1857nin baharında New York fabrikalarında tekstil işçisi olarak çalışan kadınlar daha fazla ücret, daha insani koşullar ve eşit haklar peşindeydi. Yüzlerce kadın bir bahar günü uzun çalışma saatlerini, aldıkları düşük ücretleri ve dayanılmaz çalışma koşullarını protesto etmek için greve başladılar. Grev, polis müdahalesi ve 129 kadının yanarak ölmesi ile sona erdi. Bu grevler, bugün 8 Martta kutladığımız Kadınlar Gününün temellerini oluşturmuştur.

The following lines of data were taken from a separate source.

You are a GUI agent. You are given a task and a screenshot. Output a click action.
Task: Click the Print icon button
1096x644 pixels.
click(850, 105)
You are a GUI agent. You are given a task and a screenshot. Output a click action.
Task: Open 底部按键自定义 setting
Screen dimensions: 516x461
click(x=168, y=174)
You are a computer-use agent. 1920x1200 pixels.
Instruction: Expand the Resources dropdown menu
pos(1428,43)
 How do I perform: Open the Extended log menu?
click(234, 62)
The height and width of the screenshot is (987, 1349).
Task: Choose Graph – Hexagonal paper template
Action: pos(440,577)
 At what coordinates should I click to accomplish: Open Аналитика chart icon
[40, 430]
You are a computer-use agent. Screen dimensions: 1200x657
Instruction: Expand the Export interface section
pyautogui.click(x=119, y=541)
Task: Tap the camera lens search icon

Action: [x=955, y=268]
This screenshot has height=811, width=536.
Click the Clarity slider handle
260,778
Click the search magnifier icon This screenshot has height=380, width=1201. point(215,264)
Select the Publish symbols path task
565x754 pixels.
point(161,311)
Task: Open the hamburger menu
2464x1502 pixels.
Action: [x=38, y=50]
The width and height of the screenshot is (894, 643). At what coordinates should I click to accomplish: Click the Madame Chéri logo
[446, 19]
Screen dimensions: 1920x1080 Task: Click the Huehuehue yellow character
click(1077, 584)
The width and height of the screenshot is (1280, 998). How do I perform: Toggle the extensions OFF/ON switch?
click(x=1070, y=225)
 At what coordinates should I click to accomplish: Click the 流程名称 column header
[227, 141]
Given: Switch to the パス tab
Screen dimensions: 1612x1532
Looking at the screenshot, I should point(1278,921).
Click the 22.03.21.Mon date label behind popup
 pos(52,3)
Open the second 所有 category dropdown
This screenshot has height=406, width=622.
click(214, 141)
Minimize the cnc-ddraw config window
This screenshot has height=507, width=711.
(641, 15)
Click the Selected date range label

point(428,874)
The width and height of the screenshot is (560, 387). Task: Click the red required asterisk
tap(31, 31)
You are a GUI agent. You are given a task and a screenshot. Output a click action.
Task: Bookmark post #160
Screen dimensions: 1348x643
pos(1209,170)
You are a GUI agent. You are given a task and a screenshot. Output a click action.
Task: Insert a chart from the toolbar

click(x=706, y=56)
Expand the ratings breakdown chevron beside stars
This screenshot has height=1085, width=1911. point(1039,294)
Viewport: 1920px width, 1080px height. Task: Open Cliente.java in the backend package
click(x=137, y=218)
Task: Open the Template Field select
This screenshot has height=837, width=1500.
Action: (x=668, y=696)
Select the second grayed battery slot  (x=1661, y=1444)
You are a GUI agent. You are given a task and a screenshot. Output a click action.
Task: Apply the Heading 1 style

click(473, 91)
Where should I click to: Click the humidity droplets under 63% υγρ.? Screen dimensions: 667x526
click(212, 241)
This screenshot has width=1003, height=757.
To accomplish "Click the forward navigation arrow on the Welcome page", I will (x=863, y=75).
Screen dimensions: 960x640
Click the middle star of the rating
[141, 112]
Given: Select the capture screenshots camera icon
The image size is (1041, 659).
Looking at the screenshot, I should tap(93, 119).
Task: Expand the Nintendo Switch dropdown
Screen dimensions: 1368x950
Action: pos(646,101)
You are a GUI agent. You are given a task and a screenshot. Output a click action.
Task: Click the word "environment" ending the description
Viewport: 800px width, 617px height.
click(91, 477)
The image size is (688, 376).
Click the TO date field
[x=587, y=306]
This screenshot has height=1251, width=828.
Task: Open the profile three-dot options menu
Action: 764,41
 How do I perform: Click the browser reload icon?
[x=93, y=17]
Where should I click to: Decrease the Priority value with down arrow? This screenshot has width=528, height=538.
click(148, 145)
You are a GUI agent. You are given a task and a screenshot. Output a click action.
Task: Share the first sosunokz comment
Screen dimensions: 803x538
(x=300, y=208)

Büyük Önder Atatürk, Kurtuluş Savaşı sırasında ve milletimizin en buhranlı dönemi olan Cumhuriyetimizin ilk yıllarında fedakarlıklarıyla yeniden devlet kurmanın yükünü paylaşan Türk Kadınına çağdaş toplumun gerekliliği ve minnetinin sonucu olarak hak ettiği değeri pek çok Avrupa ülkesinden önce vermiş; Dünyanın hiçbir yerinde, hiçbir milletinde, Anadolu köylü kadınından daha fazla çalışan bir kadından bahsetmenin imkanı yoktur ve dünyada hiçbir milletin kadını ben Anadolu kadınından daha fazla çalıştım, milletimi kurtuluşa ve zafere götürmekte Anadolu Kadını kadar gayret gösterdim diyemez demiştir.
Dünyada ve ülkemizde, temel eğitim hizmetlerine erişim, kadına yönelik şiddet, cinsel saldırı, toplumsal yaşama katılım, zorla evlilik, okumaz-yazmaz oran gibi birçok gösterge, kadınların ayrımcılık ve eşitsizlik gördüğünü ortaya koymaktadır. Ülkemizde Kadının toplumsal refahını artırma, sorunlarını giderme ve toplumsal bilinçlendirmeye dönük önemli mesafe kat edilmiştir. 8 Mart Dünya Kadınlar Günü vesilesi ile, ülkemizdeki kadınların yaşam kalitelerini artırıcı başarılara imza atılacağını düşünüyorum. Tüm kadınların 8 Mart Dünya Kadınlar Gününü kutlar, sevgi ve saygılarımı sunarım.